The Internet probably isn’t broken; chances are something is wrong a lot closer to home. So before panicking, start by trying to identify the problem.
- Check Internet connection speed:
- IP Address:
- HEAnet Schools Broadband
- Check website:
It might sound obvious, but as every networking student learns, it is important to start with the physical connection; wired or wireless – because if there is no physical connection between your machine and the rest of the network nothing else you do can ever matter. You may have to get up off your seat.
A physical connection problem will most likely show itself as red x over the network connection icon in Windows.
- From the Windows command-line (run command at the Windows menu) try the command getmac – a return of “media disconnected” is an indicator that something is amiss. Whereas if everything is connected it will return the MAC address (network device serial number) for each connection on your machine.
- Check that the cables are in. You should see flashing lights to indicate a working connection at the point where the cable connects to your computer.
- Is WiFi turned on in your computer?
- Is the wireless router turned on?
If everything is connected as it should be and you still have problems the next step is to check the network settings. It certainly helps if you know what network you are supposed to be on but even so you can probably work things out from here.
- From the Windows command-line (run command at the Windows menu) try the command ipconfig (or ifconfig in Linux). This should reveal your device’s network IP addresses for each network it has joined. It looks like four decimal numbers separated by dots, e.g. 192.168.1.2, 172.16.0.2 or 10.0.0.2.
- We expect that you should have at least one IP address starting with either 192.168, 172, or 10.
- The address starting in 127 is just a reference to your own machine. It is normal, but is not part of troubleshooting your Internet connection.
- An IP address starting in 169.254 indicates that your machine tried to get configured by a router but failed. Check the connection to the router and either restart your machine, disconnect and reconnect the cable/connection, or run the command ipconfig /release followed by ipconfig /renew.
- This address is not the same as your router’s external address on the Internet (that can only be found from an external service such as ipchicken.com).
- Part of the output from ipconfig included a “gateway” address. This is the address of your router. (In Linux you will need to run route to establish the gateway address.)
- Next test to see if you can contact your router. The test command is ping (like the submarine sonar signal). To test, for example, the link to a router numbered 192.168.1.1, the command is ping 192.168.1.1. If successful we can discount any problems with the local network connection; otherwise we can be certain that there is a local problem with the connection that needs to be fixed and pinging successfully before anything else is tried.
If you have a connection to the router then the next step is to check your Internet connection.
- First check the connection to a known IP address on the Internet: ping 126.96.36.199 which is the address of one of Google’s servers and should always be available and answering. If you get a ping back from 188.8.131.52 then you have a connection to the Internet.

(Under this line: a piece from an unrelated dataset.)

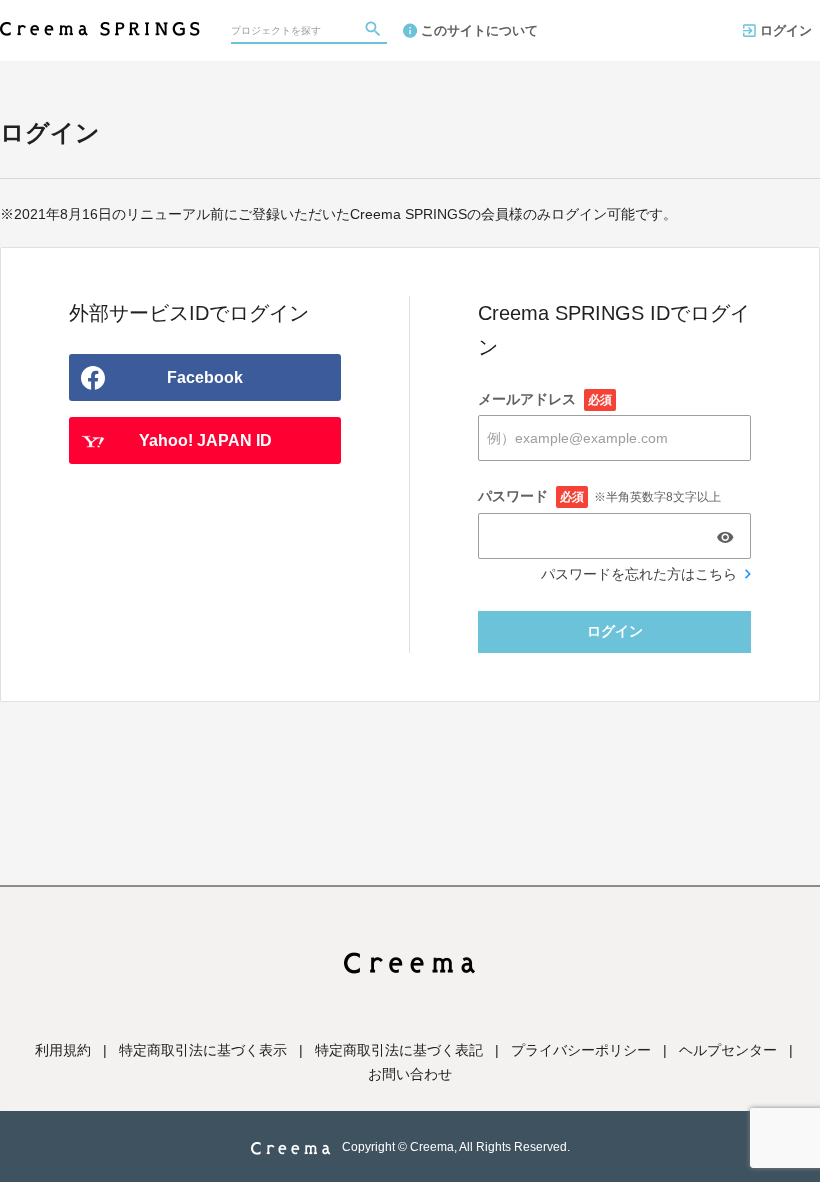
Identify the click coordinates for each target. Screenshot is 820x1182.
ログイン (786, 30)
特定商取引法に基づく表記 (399, 1050)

- Second, check to see if you can ping a named address on the Internet: ping google.com. If you get a response then you are properly connected. If you fail to get a response then look to your DNS (domain name system) settings – you have access to the Internet but the translation from names to numbers isn’t available. Normally your DNS settings are set automatically in your TCP/IP settings but if necessary you can enter your own. Follow the link to your connection in the “Network and Sharing Center”, click “proprieties”, double-click “Internet Protocol Version 4” to find the DNS settings. You can try either the address of your router, the DNS addresses given to you by your ISP, if you know them, or Google’s public DNS servers: 184.108.40.206 and 220.127.116.11 (more information at developers.google.com/speed/public-dns).
If everything else is testing OK, then it is time to check out your application settings. Try a difficult application or browser: Chrome, Firefox, Internet Explorer.
Of course the remote service could actually be down and the problem wasn’t yours to begin with. Make doubly sure you have the correct address and check the service on http://downforeveryoneorjustme.com – it may not just be you.
A slow connection might be just as bad as a broken connection at times. But before complaining, get the facts:
- Although the internal network connection speed may also need checking (follow the link to your connection in the “Network and Sharing Center” in Windows to read the maximum line speed; most likely 1Gbps) it is unlikely to have an overall impact on your experienced Internet speed.
- To check the current speed of your connection to the Internet use a service such as speedtest.net or speedof.me. Test, if possible, with no other applications or users on your local network using the Internet. A comparison of download, upload (normally much slower) and ping speeds over time can help you identify and quantify speed issues.